Some aspects of hypothalamic-pituitary function in patients with anorexia nervosa.

The secretion of lutenizing hormone (LH), follicle-stimulating hormone (FSH), thyrotrophin (TSH) and prolactin (PRL, was studied in 17 women suffering from anorexia nervosa. The mean basal serum LH was reduced (8.4 +/- 0.8 SE mIU/ml; P less than 0.001 vs normal controls), while LH increase after gonadotrophin-releasing hormone (LH-RH) appeared to be normal in 9 cases and impaired in 6 cases. The mean basal FSH did not significantly differ from normal subjects (3.9 +/- 0.5 mIU/ml), while LH-RH administration elicited an exaggerated increase in 7 cases and a normal increase in 8 cases: the mean FSH response was significantly higher than in controls (P less than 0.02). Plasma oestradiol-17beta was reduced (20.4 +/- 0.4 pg/ml; P less than 0.001) while the serum testosterone levels were normal (0.73 +/- 0.09 ng/ml). Clomiphene administration induced an increase in gonadotrophins in only 1 out of 7 patients. The mean serum TSH concentration was normal (2.3 +/- 0.4 muU/ml), while serum thyroxine and triiodothyronine and free thyroxine index, thought generally in the normal range, were significantly lower than values obtained in a control group (6.1 +/- 0.4 mug/100 ml, P less than 0.005; 102.3 +/- 7.7 ng/100 ml, P less than 0.005; 3.8 +/- 0.3, P less than 0.05).

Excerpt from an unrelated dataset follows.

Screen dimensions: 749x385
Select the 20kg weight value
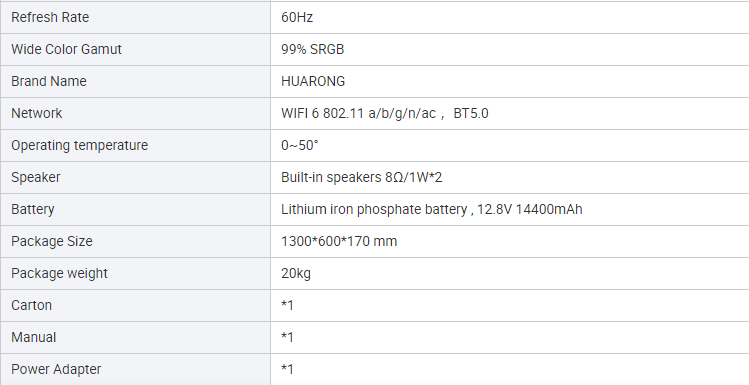click(296, 273)
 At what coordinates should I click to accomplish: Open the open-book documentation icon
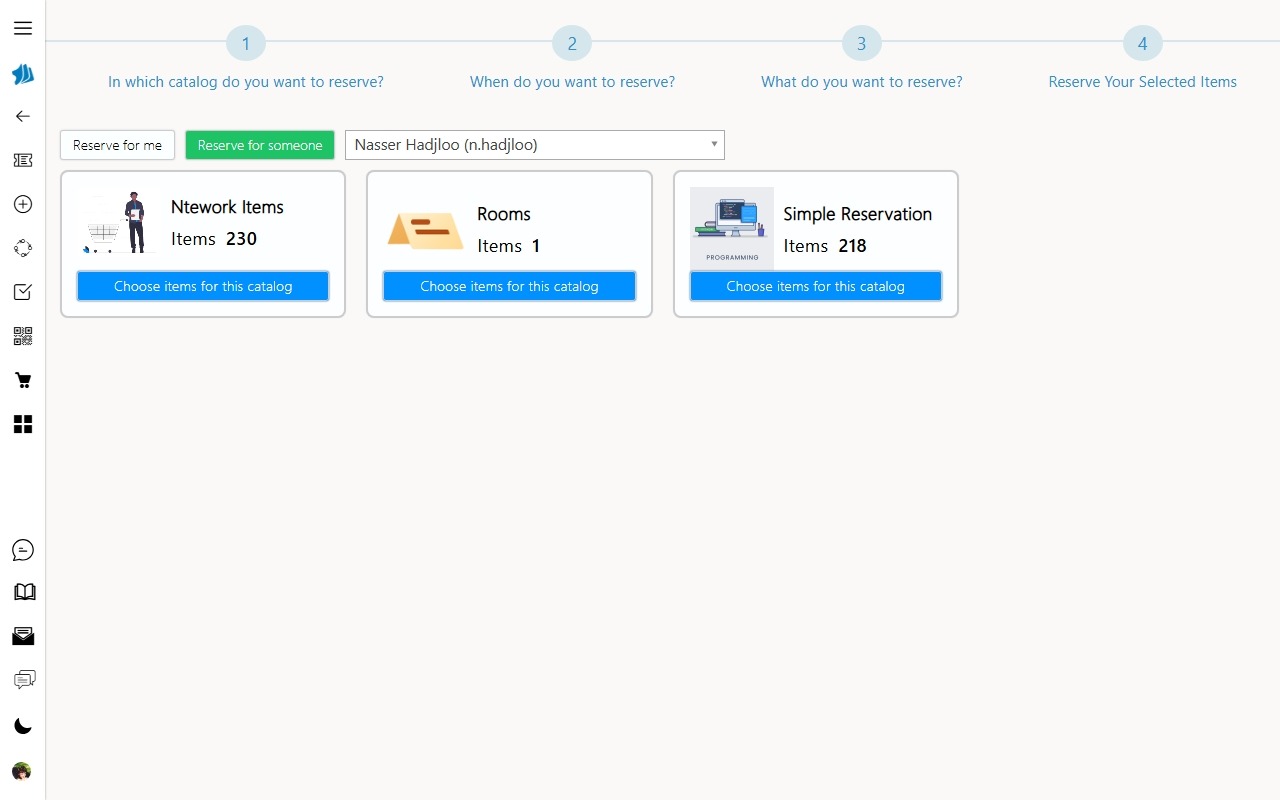point(23,592)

Though the mean serum TSH increase after thyrotrophin-releasing hormone (TRH) was normal (12.0 +/- 2.3 muU/ml), there were 4 impaired and 1 exaggerated increases, and 8 patients showed a delayed and frequently prolonged response. The increase in serum T3 after TRH appeared lower than in normal subjects (36.3 +/- 1.8 ng/100 ml, P less than 0.001). Serum PRL levels in basal conditions were higher than in the controls (19.4 +/- 4.1 ng/ml, P less than 0.001) while the increase in PRL after TRH was exaggerated in only 2 patients. The present data suggest that the primary failure in gonadotrophin secretion in anorexia nervosa occurs at hypothalamic level; moreover the data on TSH and PRL secretion also point to the existence of a hypothalamic disorder in this disease.